On my fuel wood permit from last summer it said on the hand out with it that a permit was not needed for camp fire wood immedialy used at a camp site.


----------



## swampbuck (Dec 23, 2004)

Spartan88 said:


> On my fuel wood permit from last summer it said on the hand out with it that a permit was not needed for camp fire wood immedialy used at a camp site.
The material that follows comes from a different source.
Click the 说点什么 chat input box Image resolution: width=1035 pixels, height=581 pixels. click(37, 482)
 that was my understanding also, It could be that the chainsaw makes a difference. Or maybe that it was a stove instead of campfire.


----------



## byronbaitskimmer (Jan 31, 2005)

thanks the link was perfect. i guess i'll have to carry a copy just in case this happens again.


----------



## ih772 (Jan 28, 2003)

So were you camping in a campground or out on state land? I think that's going to be the difference. What I read in that link seemed to apply to campgrounds.


----------



## malainse (Sep 2, 2002)

swampbuck said:


> It could be that the chainsaw makes a difference.
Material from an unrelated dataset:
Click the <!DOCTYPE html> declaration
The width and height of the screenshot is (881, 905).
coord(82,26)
From the link: "If you have a permit using a chainsaw is permissible." 

Thus no permit, no use chain saw... Its a camp, use an axe...


----------



## byronbaitskimmer (Jan 31, 2005)

we were in the state forest following dispersed camping regs with the camp registration card. we were using a chainsaw to cut up some tops left by logging operations. we were not in the vacinity of camp but were a few miles away. its not easy finding good wood in late fall because most of the good stuff has already been cleaned out by the locals. we don't need a ton but i'll bet we burn close to a face cord in the 10 days we were there.


----------



## Spartan88 (Nov 14, 2008)

Cutting a face chord for 'camp wood' (I would think) will place you in that 'gray area' and at the discretion of the C.O. that checks you. A permit is cheaper than a fine and if it were me I'd just get one. Just my .02


----------